──────── DATA EXTRACT ────────
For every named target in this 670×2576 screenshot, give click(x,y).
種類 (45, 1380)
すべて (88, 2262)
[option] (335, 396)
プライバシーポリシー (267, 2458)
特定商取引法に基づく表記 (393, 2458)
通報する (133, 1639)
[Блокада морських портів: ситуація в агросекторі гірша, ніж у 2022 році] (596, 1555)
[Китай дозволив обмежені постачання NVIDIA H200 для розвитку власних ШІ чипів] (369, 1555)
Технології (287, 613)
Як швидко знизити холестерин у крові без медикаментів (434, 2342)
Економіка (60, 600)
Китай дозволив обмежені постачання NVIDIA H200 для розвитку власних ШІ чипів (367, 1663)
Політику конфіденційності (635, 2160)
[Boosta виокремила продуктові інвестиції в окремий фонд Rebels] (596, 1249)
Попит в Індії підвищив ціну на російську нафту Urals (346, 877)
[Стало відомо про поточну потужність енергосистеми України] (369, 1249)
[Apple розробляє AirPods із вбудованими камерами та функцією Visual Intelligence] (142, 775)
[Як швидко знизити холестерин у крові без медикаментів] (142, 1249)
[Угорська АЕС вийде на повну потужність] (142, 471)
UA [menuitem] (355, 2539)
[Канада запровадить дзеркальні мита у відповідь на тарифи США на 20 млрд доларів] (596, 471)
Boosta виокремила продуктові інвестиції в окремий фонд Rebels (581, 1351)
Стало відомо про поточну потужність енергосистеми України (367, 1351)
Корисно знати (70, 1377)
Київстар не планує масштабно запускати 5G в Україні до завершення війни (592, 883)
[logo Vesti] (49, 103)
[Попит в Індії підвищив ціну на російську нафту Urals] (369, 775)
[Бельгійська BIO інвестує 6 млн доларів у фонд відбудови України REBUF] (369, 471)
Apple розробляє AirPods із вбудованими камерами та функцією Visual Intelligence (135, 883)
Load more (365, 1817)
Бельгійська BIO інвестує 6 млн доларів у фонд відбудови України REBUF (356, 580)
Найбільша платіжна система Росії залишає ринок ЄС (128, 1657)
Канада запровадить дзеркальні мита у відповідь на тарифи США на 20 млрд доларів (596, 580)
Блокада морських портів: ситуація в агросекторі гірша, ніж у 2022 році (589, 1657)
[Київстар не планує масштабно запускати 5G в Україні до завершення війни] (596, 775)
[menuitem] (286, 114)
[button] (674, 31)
────────
> ASSIGNMENT: Only the lines that contain the string "AirPods" should be copied from the entries above.

> EXERCISE RESPONSE:
[Apple розробляє AirPods із вбудованими камерами та функцією Visual Intelligence] (142, 775)
Apple розробляє AirPods із вбудованими камерами та функцією Visual Intelligence (135, 883)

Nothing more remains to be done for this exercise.